* [Extracted text]:

# Kawkan



## SteveJ (Jun 24, 2020)

Is Ray Kawkan gone? hadnt seen him post in a good while


----------



## ghost0311/8541 (Jan 6, 2013)

Check the slingshot community


----------



## Ibojoe (Mar 13, 2016)

Most everyone is gone. Ray will be around though. One of the coolest members.


----------



## High Desert Flipper (Aug 29, 2020)

Lots of people spending time here and the community, some seem to have migrated there and now spending little to no time here.


----------



## SteveJ (Jun 24, 2020)

Ive seen him over there, Im on both, dont really spend time there at all. I like this place . Whats gonna happen when they get a new format over there,


----------



## High Desert Flipper (Aug 29, 2020)

I am not sure the new format will hit the community as hard, they just don't have many of the things we lost like badges and other. Some of the buttons will be in different places, but other than that probably won't be as big a change for them.

Having seen both places I think it would be great to merge the two in a place with badges, an active SOTM (I really hope this stabilizes and continues), workable sponsorships, and the rest.

* [Task requirements]:
[A] Which distinct usernames appear as post authors in the Kawkan thread?
[B] Does each statement agree with the Kawkan thread? Answer yes or no and quote the deciding words. (i) SteveJ spends a lot of time on the other site. (ii) Ibojoe expects Ray to stay around. (iii) High Desert Flipper believes the new format will hit the community hard.
[C] Can you carry the Kawkan thread forward from its last post?

* [Dataset excerpt]:
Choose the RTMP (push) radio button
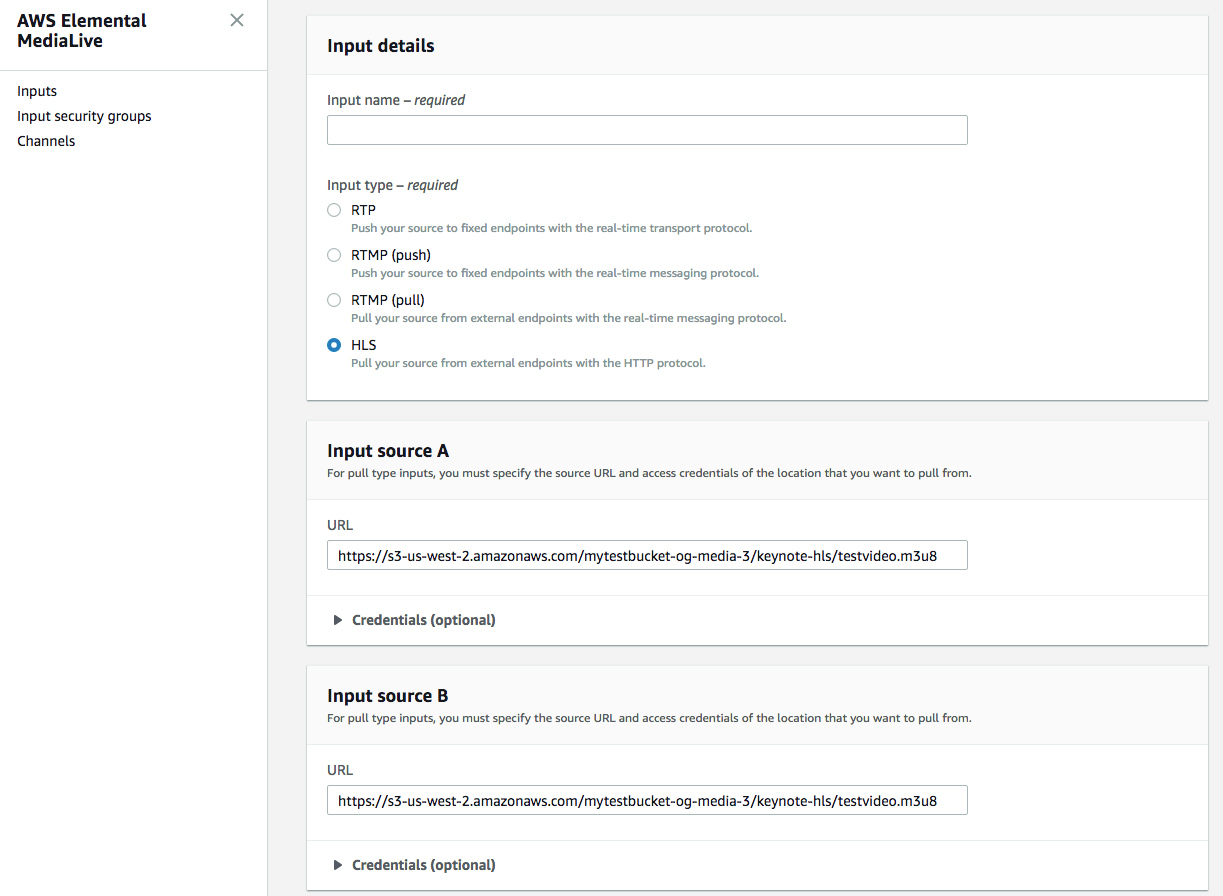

* [Outputs]:
[A] SteveJ, ghost0311/8541, Ibojoe, High Desert Flipper

[B]
(i) No: "dont really spend time there at all"
(ii) Yes: "Ray will be around though."
(iii) No: "I am not sure the new format will hit the community as hard"

[C]
In fact, without those things over there, I am not sure what the attraction of the community is except for expressing anger over the changes here by leaving this one.


----------



## MakoPat (Mar 12, 2018)

Today is birthday. Maybe he is put painting Lawrence red or harvesting some sweet osage foks.

I bet he he out there... being Kawkan and such. You know, cool and neighborly.


----------



## cpu_melt_down (Mar 20, 2017)

Research the history of the forums and you will understand at some point there was a split among members that resulted in the various forums.


----------



## SteveJ (Jun 24, 2020)

maybe we could do the ISCOR and post our level achieved in the tag on profile,, I hadnt done ISCOR but it seems like its just a place for the tests, not a lot of commenting or socializing ,, just musing


----------



## SteveJ (Jun 24, 2020)

cpu_melt_down said:


> Research the history of the forums and you will understand at some point there was a split among members that resulted in the various forums.


oh, I wasnt aware of any of that , seems I came to the party late


----------



## cpu_melt_down (Mar 20, 2017)

I did too, but I got bored and started reading all the forums start to finish.

Learned a lot.


----------



## cpu_melt_down (Mar 20, 2017)

Happy Birthday KawKan!


----------



## SteveJ (Jun 24, 2020)

cpu_melt_down said:


> I did too, but I got bored and started reading all the forums start to finish.
> 
> Learned a lot.


 I dont think I want to know, might give me preconcieved ideas , Ive only PMed with Bone over there , and he seems a real cool guy


----------



## cpu_melt_down (Mar 20, 2017)

By learned a lot, I didn't mean all the drama.

I meant leaned a lot about the sport.

The drama was just mixed in.


----------



## cpu_melt_down (Mar 20, 2017)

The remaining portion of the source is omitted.